The high-profile languages that are at the top of my queue are Clojure, Go, Haskell, and Scala. I can read all four, but have never written programs in any of them. I also know quite a bit of the theory behind each language, and have reviewed research papers using them, but I need to bury myself in them for a few weeks to really get my money's-worth.
Performing a search on "programming," "language," and "compiler" in MacPorts also reveals a whole bevy of languages and compilers that I do not "know": arc, argh!, aspectj, bc, boo, clojure, cyclone, gdc/d-mode, embryo, erlang, ferite, ficl, fsharp, gforth, gnudatalanguage, gri, groovy, guile, ici, icon, Io, jekyll, logtalk, lua, mawk, mercury, mozart, ncarg, nesc, nice, nu, Omega, oorexx, pike, pure, q, qore, R, rb-kwartz, rexx, scala, shakespeare, slang, snobol4, squirrel, strategoxt, xotcl, yabasic, 4th, bf2c, cm3, distcc, gpc34, gprolog, gwydion-dylan, ikiwiki, inform, mono-basic, newt0, nhc98, nqc, objc, pnet, ragel, swi-prolog, tom, vala, yap.
I have a special interest in the scientific programming languages like gri, ncarg, and R due to a grant proposal I am working on, so they will get earlier attention.

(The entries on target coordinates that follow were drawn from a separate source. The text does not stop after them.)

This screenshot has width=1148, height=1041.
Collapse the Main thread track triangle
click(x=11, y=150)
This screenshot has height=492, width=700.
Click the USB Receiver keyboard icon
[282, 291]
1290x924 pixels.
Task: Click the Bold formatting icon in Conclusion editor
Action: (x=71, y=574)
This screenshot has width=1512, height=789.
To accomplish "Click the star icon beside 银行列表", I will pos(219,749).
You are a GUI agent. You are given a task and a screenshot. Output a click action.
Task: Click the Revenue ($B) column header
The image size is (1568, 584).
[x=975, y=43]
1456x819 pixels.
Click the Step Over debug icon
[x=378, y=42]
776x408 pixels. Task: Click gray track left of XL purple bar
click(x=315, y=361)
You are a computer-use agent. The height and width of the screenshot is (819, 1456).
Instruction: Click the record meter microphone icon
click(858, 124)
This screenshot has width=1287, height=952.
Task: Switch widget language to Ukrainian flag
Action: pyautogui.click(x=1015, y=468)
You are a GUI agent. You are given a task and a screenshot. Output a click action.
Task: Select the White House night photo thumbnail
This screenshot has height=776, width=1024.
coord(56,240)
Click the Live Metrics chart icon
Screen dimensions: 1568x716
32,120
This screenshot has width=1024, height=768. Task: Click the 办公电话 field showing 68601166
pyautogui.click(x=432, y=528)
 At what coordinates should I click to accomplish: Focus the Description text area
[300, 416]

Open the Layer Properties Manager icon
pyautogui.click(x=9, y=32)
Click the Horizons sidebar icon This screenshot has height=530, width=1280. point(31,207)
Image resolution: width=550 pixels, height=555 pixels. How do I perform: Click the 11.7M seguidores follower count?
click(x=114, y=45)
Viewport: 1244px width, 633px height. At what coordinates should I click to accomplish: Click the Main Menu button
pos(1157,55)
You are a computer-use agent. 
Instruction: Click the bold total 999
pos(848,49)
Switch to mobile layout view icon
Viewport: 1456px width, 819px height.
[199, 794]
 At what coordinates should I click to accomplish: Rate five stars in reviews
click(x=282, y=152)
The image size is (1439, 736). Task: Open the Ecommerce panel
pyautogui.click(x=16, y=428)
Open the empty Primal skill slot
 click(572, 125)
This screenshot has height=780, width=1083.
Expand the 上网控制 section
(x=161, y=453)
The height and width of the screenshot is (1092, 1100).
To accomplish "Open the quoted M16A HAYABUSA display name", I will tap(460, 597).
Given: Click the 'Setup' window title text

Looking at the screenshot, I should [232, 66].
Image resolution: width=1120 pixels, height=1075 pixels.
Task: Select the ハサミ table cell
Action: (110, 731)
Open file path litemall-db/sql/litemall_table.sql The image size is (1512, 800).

Historic languages like Dylan, Erlang, Forth, Icon, and SNOBOL are also eye-catching. Languages that seem to often come up in online discussion like Cyclone, D, F#, Guile, Lua, and Pike are are prioritized. Finally, I use some of these systems regularly, like bc, but not to their full extent. If I can get
through half a dozen of these this year, I will be happy.
What will I do with these new languages? On thing I am debating is writing a minimal extended static checker using FreeBoogie for each in the language itself. Of course, there are many other projects constantly happening in my research group, so there are undoubtedly implementation opportunities there too.
I will report on my progress on these efforts in this blog. I will also be using this blog to reflect upon new theories, tools, and technologies that I come across this year.
After all, why not take a big move to a whole new university as an opportunity to reinvent oneself via self-reflection?